▶ **Göreviniz**:
"Click the Intel Core 2 Duo E8400 info line" ifadesini içeren satırdan "pyautogui.click(x=521, y=696)" ifadesini içeren satıra kadar olan satırları "Watchdog" yerine "Heartbeat" koyarak değiştirip yeniden yazın, geri kalan her şeyi aynen koruyun. Resimleri cevaba almayın.

▶ **Alıştırma girdileri**:
++++

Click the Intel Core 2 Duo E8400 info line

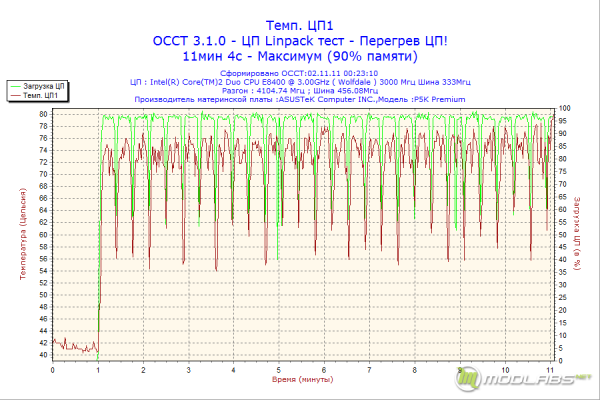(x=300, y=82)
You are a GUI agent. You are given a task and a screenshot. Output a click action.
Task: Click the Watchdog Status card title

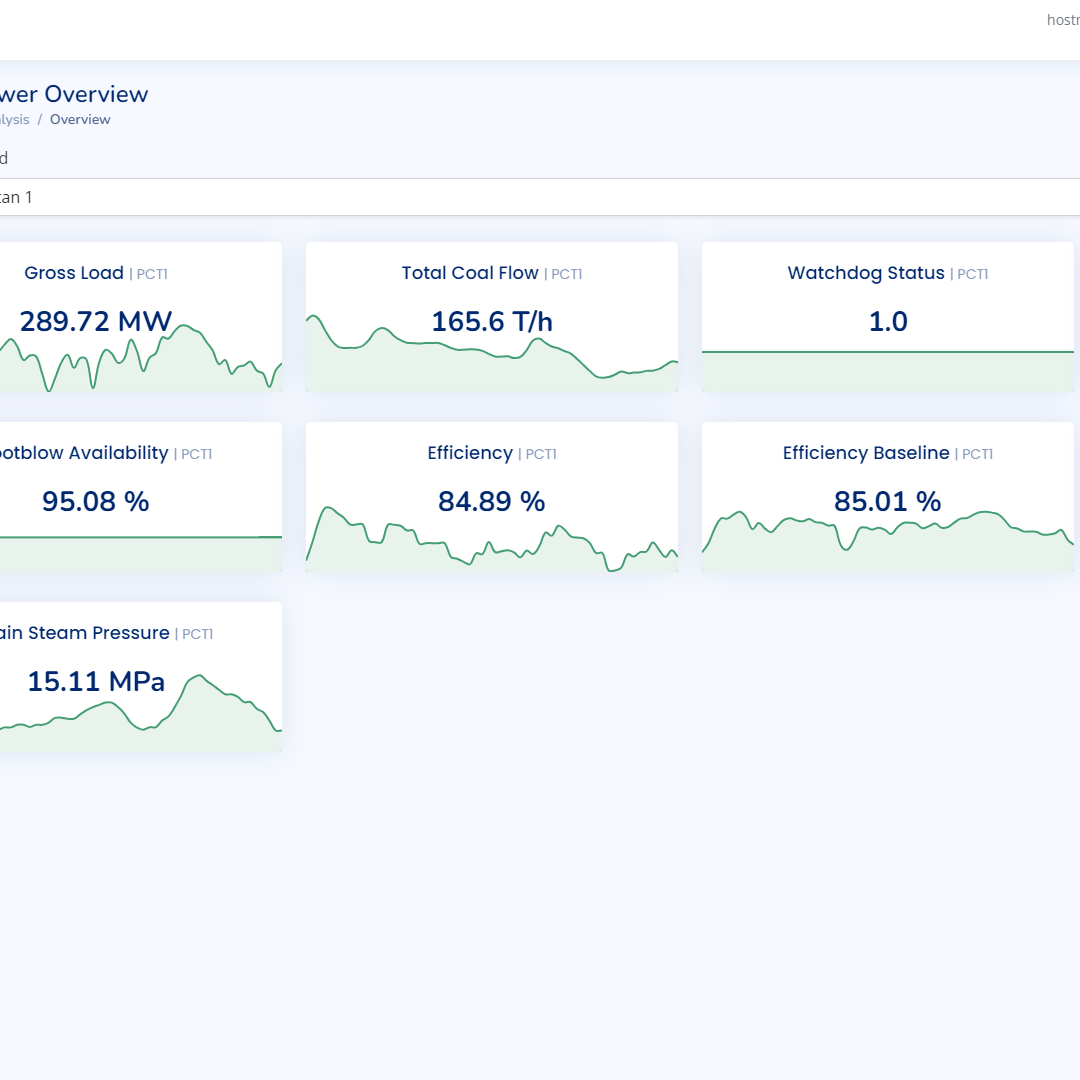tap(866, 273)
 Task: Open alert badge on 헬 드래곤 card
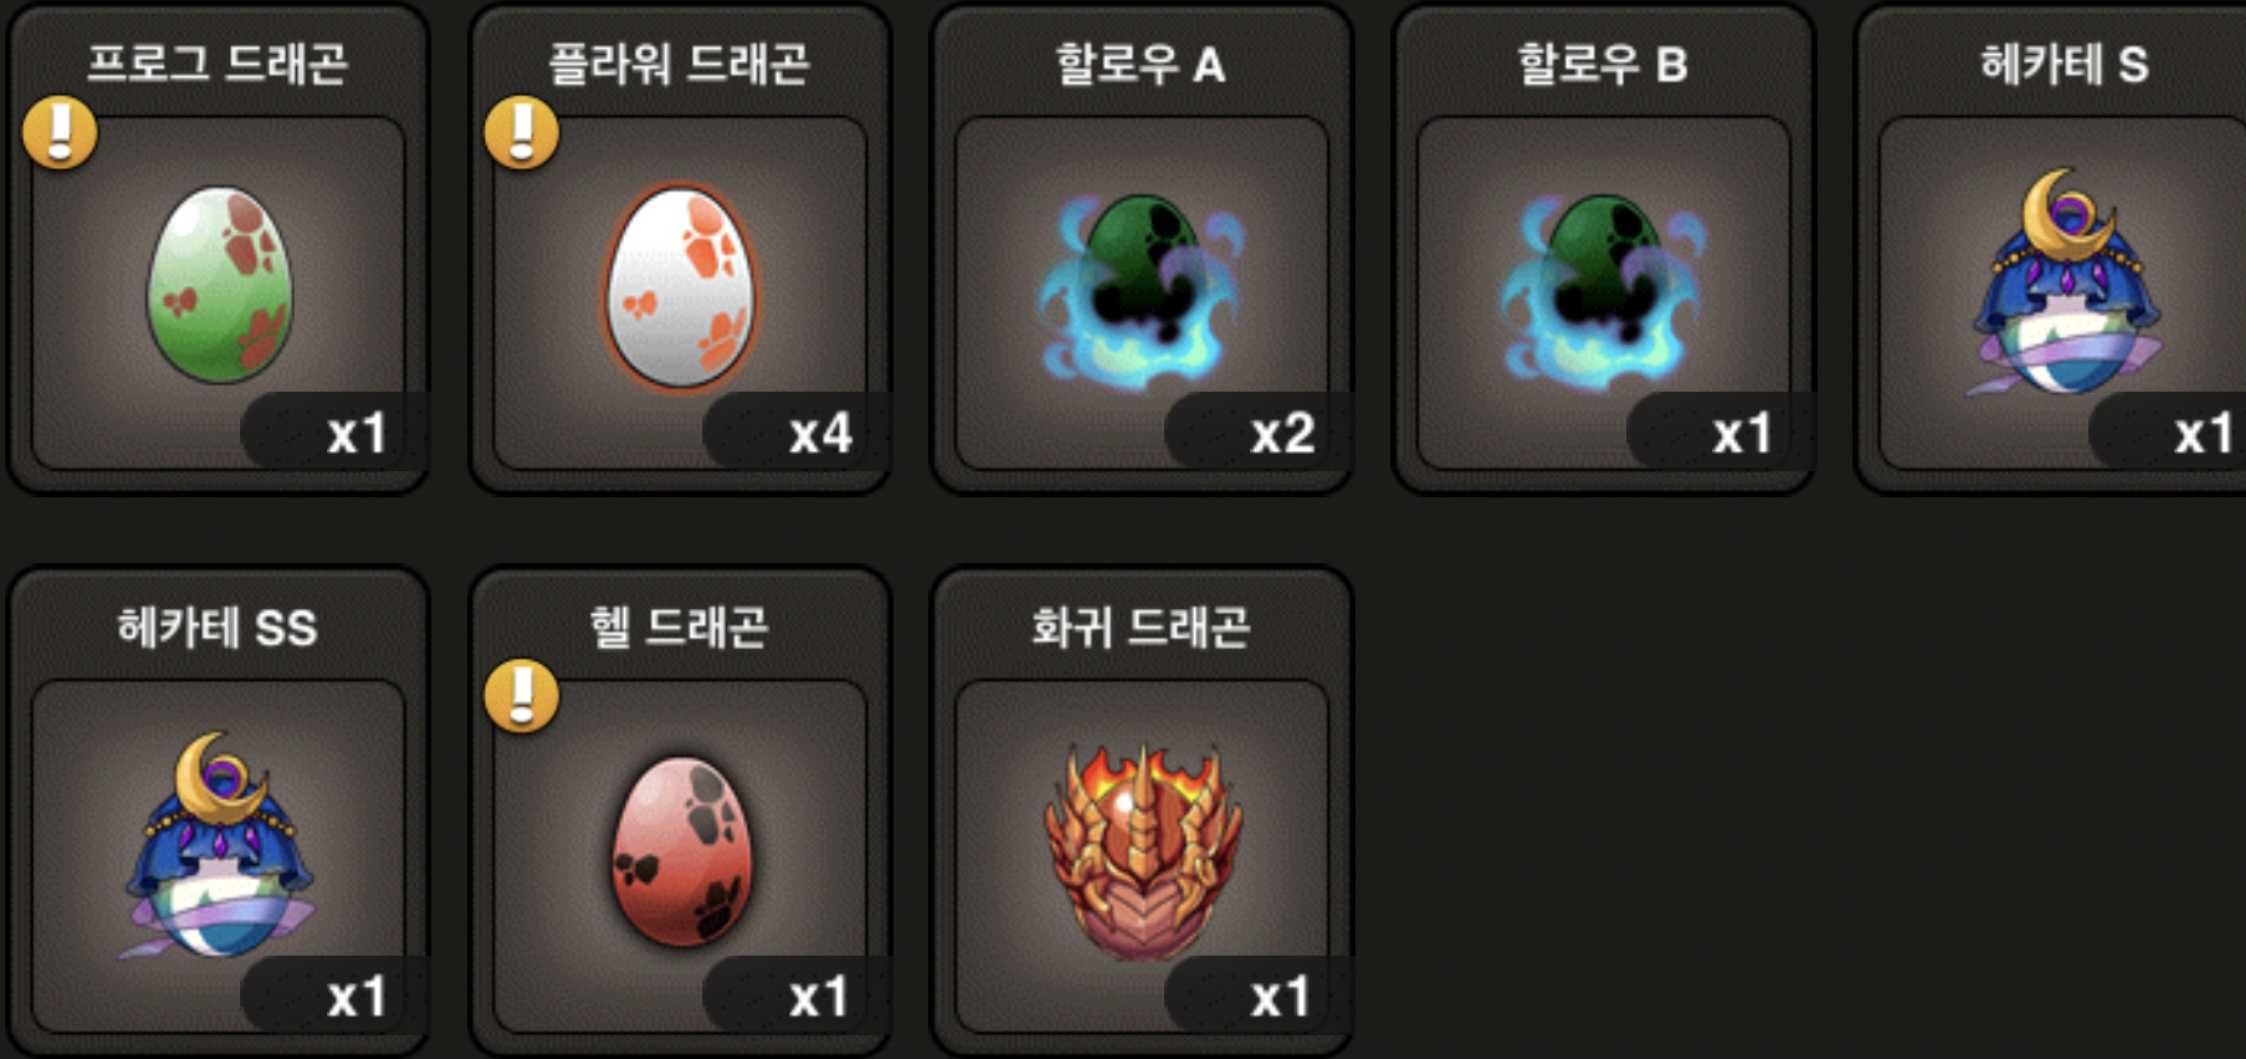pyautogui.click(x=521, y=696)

++++

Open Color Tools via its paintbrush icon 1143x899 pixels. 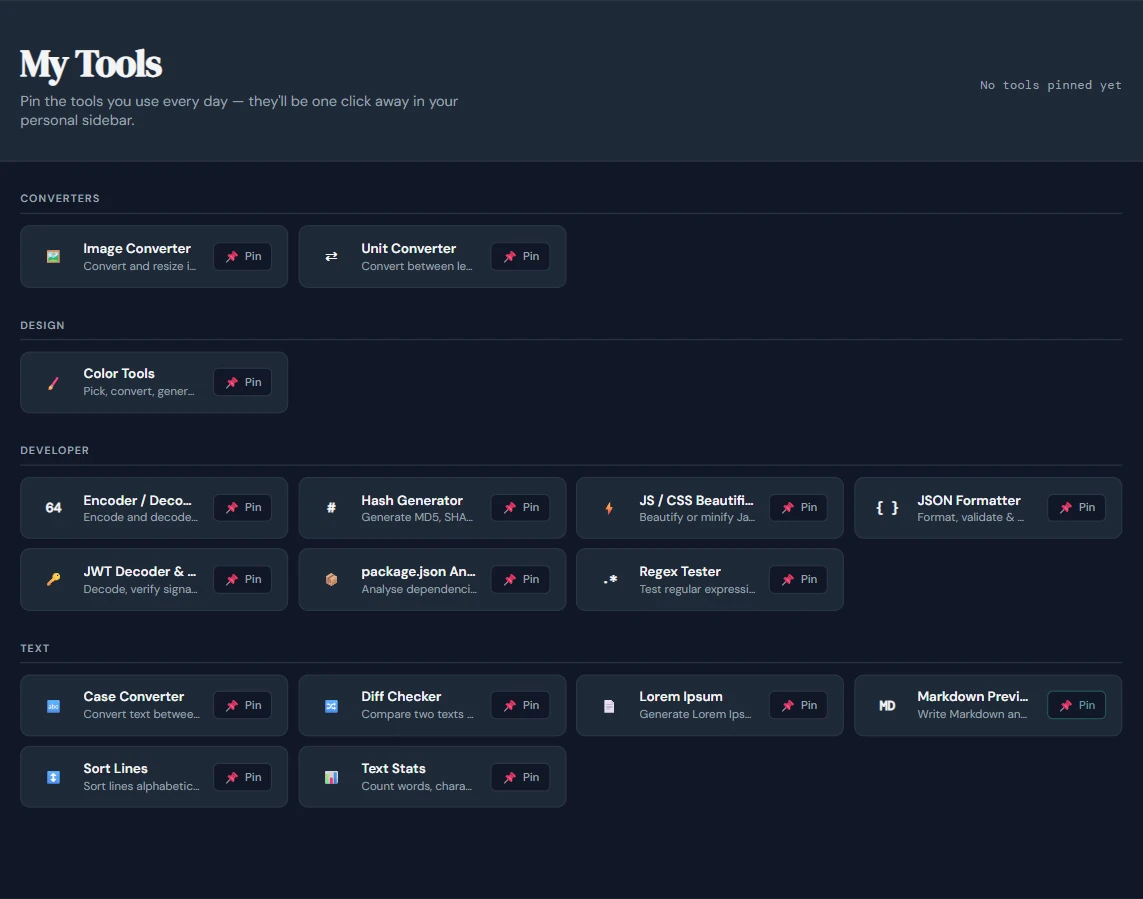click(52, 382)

++++

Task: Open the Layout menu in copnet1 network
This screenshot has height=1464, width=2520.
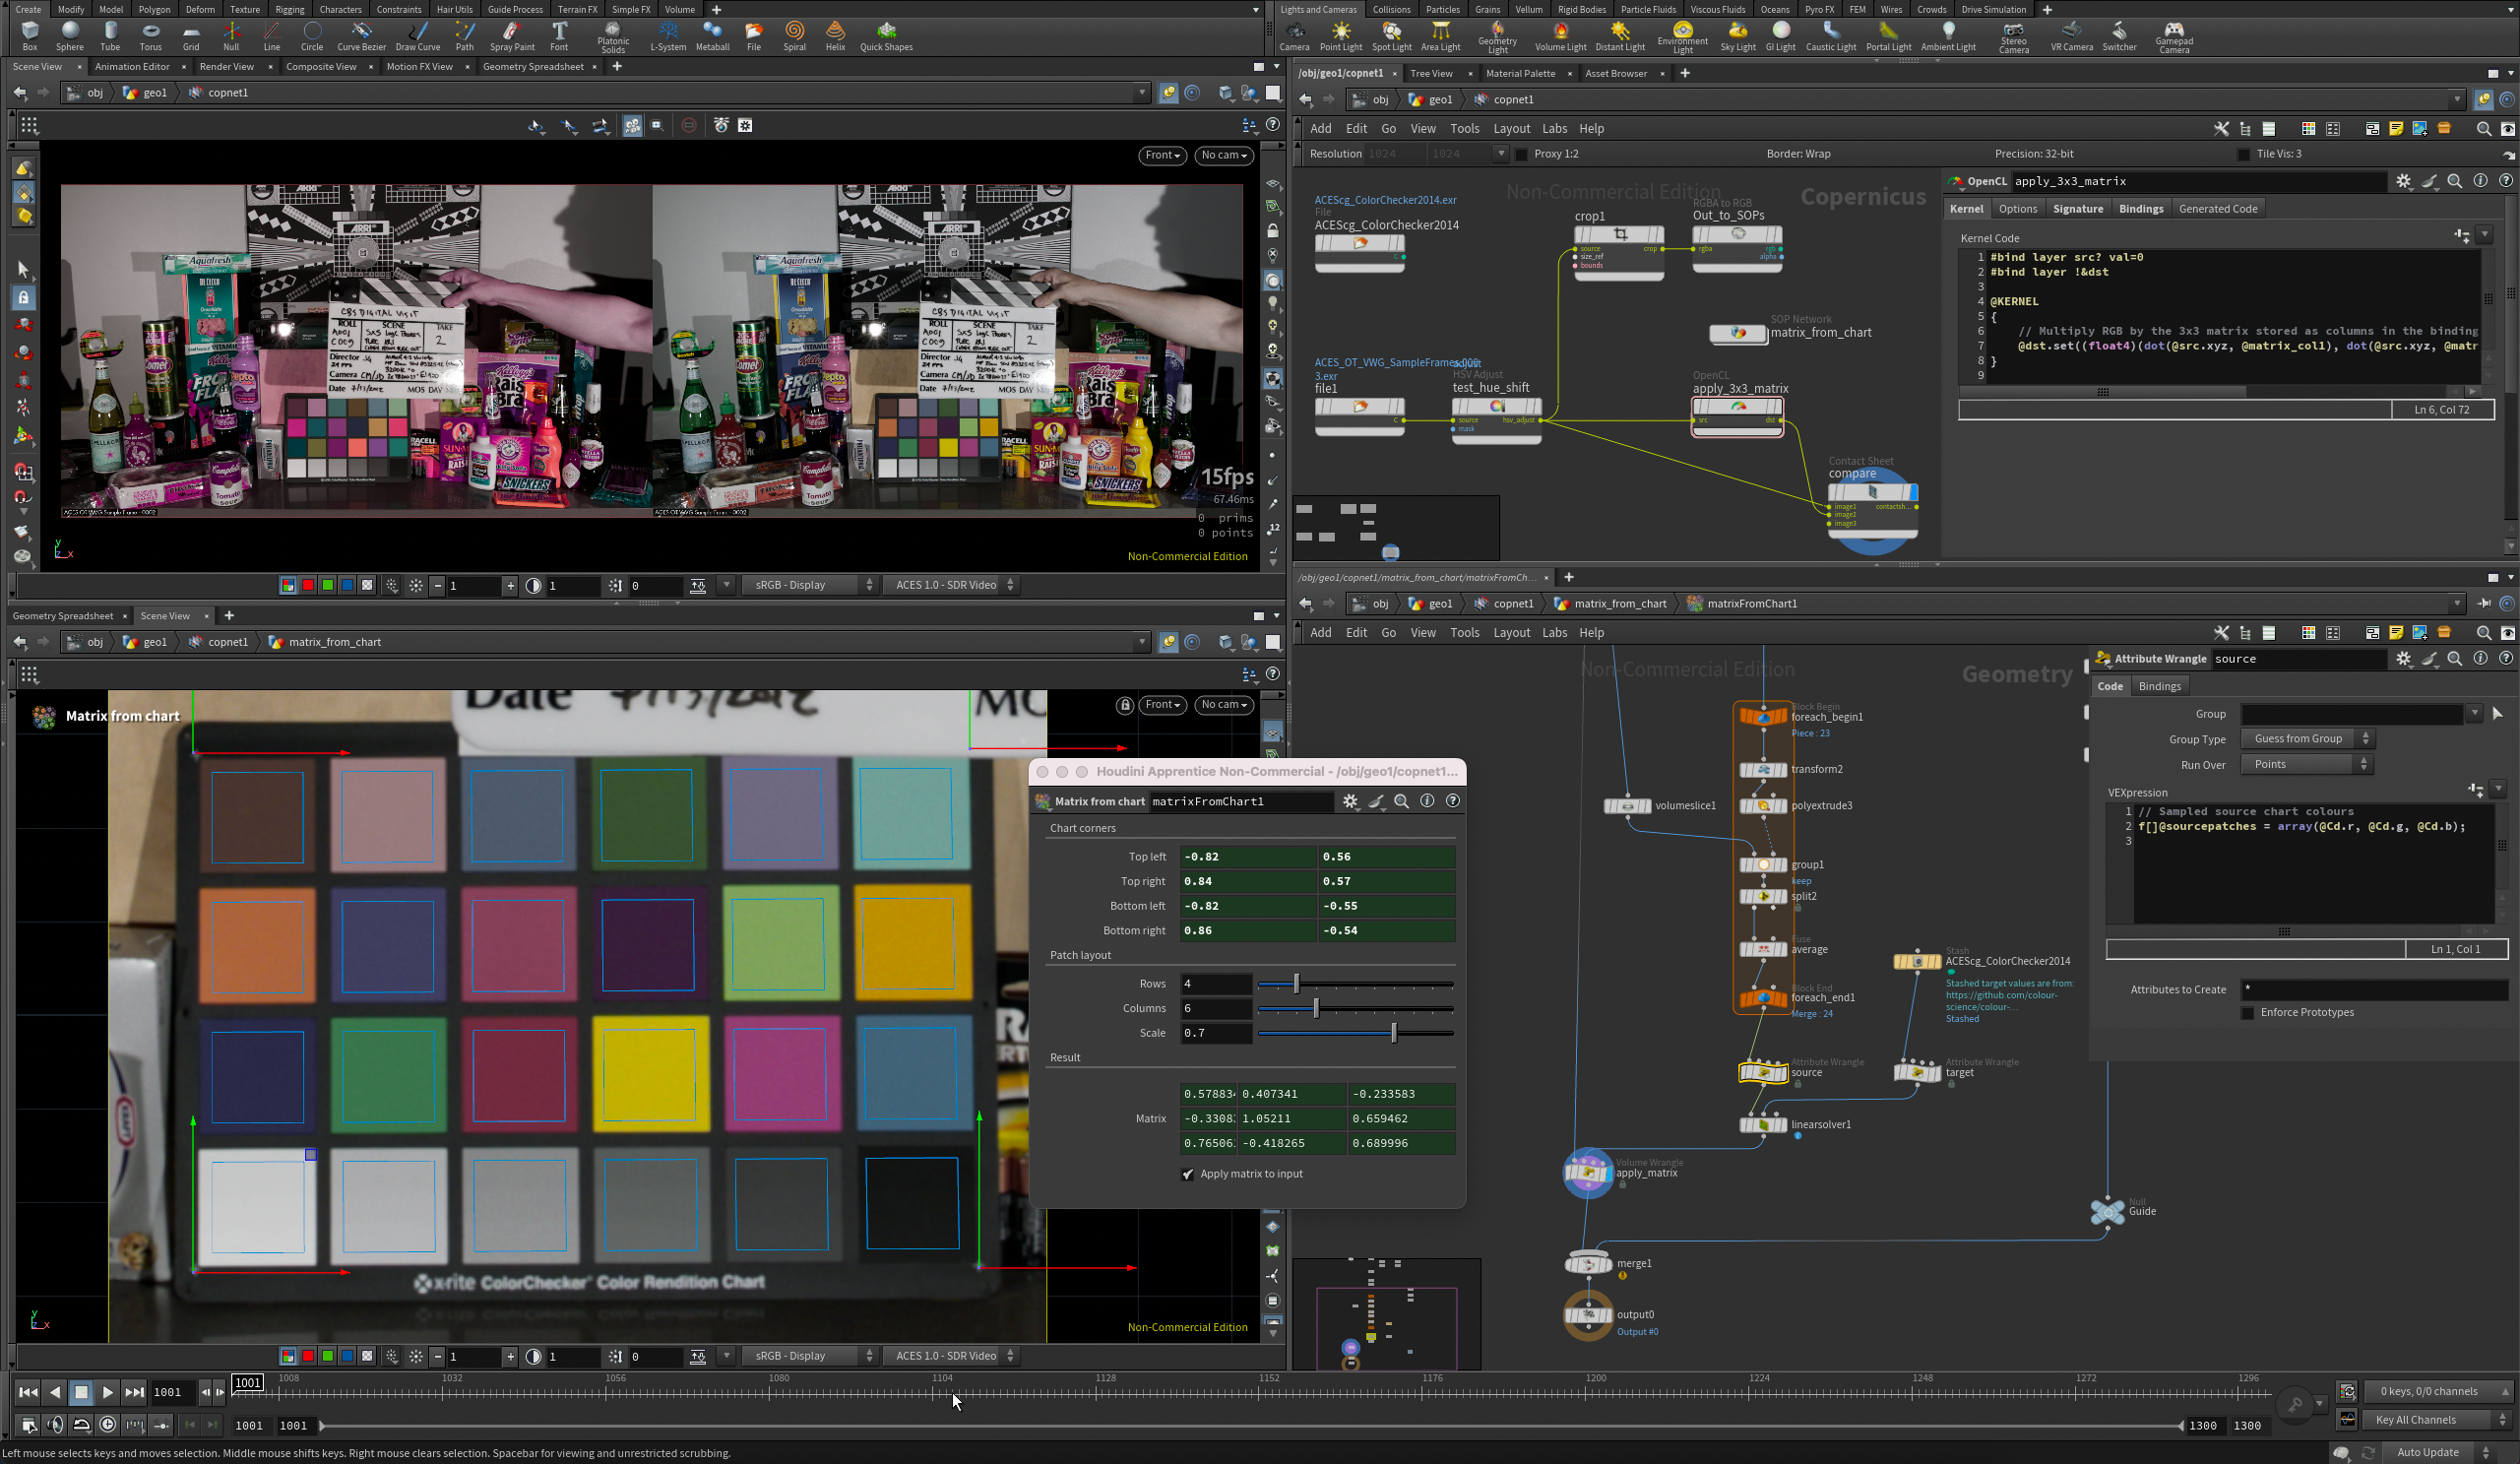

++++

▶ **Alıştırma cevabı**:
Click the Intel Core 2 Duo E8400 info line

(x=300, y=82)
You are a GUI agent. You are given a task and a screenshot. Output a click action.
Task: Click the Heartbeat Status card title

tap(866, 273)
 Task: Open alert badge on 헬 드래곤 card
pyautogui.click(x=521, y=696)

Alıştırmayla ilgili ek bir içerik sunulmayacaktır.